Hepatocellular carcinoma (HCC) is hallmarked by resistance to Tumor necrosis factor related apoptosis inducing ligand (TRAIL)-induced apoptosis which is poorly understood. TRAIL mediates apoptosis via activation of Death cell receptor 4 and 5 (DR4, DR5). Moreover, TRAIL can bind to decoy receptors 1 (TNFRSF10C) and 2 (TNFRSF10D). TNFRSF10C does not contain a cytoplasmic domain and functions as an anti-apoptotic, TRAIL-neutralizing decoy-receptor. In contrast, TNFRSF10D has a truncated, but functional intracellular domain which can activate different signaling pathways such as NFkappaB. However, the possible contribution and function of TNFRSF10D to HCC development and progression is completely unexplored. The aim of this study was to elucidate the expression, regulation, function and prognostic and therapeutic role of TNFRSF10D in HCC.

Methods:

RNA expression array analysis was performed in HCC cells that were transfected with different tumorsuppressive microRNAs.
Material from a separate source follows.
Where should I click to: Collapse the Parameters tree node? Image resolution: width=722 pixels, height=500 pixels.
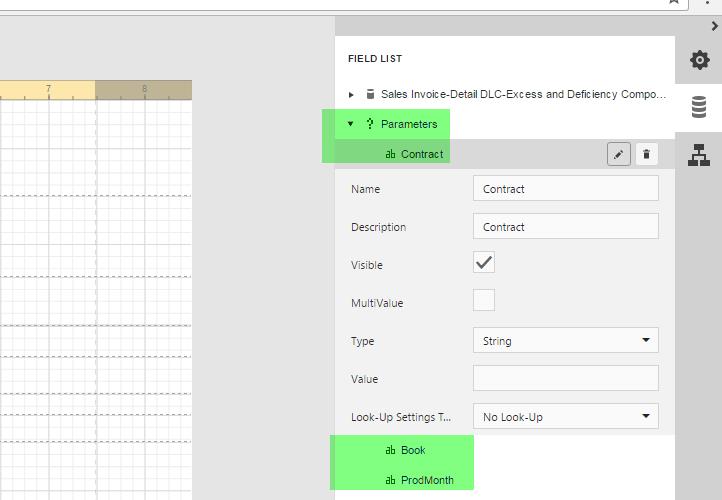[x=351, y=124]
The human HCC cell lines PLC, Huh-7, Hep3B and HepG2 were used for functional and expression analysis. Microscopy, qRT-PCR and Western blot analysis were used to analyze changes in cell morphology and gene expression. TNFRSF10D was inhibited by si-RNA-Pool-mediated gene knockdown. Boyden chamber assays were used to quantify migration. Fluorescence-activated cell sorting (FACS) analysis was used to quantify apoptosis.

Results:

Treatment with several tumorsuppressive microRNAs strongly induced TNFRSF10D upregulation in HCC cells. Quantitative RT-PCR analysis showed that TNFRSF10D expression was strongly enhanced in HCC cell lines as compared to primary human hepatocytes. Moreover, TNFRSF10D was significantly overexpressed in HCC tissue samples from patients as compared to corresponding non-tumorous liver tissues. TNFRSF10D inhibition caused marked reduction of proliferation, migration, clonogenicity, AKT- and JNK-activation in HCC cells. Si-RNA-mediated knockdown of TNFRSF10D re-sensitized HCC cells for TRAIL-mediated apoptosis-induction. Analysis of patient datasets derived from The Cancer Genome Atlas (TCGA) revealed that high TNFRSF10D expression correlated with a poor patient survival in HCC. Moreover, TNFRSF10D was even further upregulated in sorafenib-resistant HCC cells. Functional analysis revealed that acquired resistance to sorafenib can partly be mediated by TNFRSF10D.

Conclusions:

The current study reveals that the TRAIL decoy receptor TNFRDF10D which is unknown in liver cancer is a novel diagnostic and therapeutic target in HCC. Moreover, TNFRSF10D is overexpressed and functional in acquired resistance to sorafenib.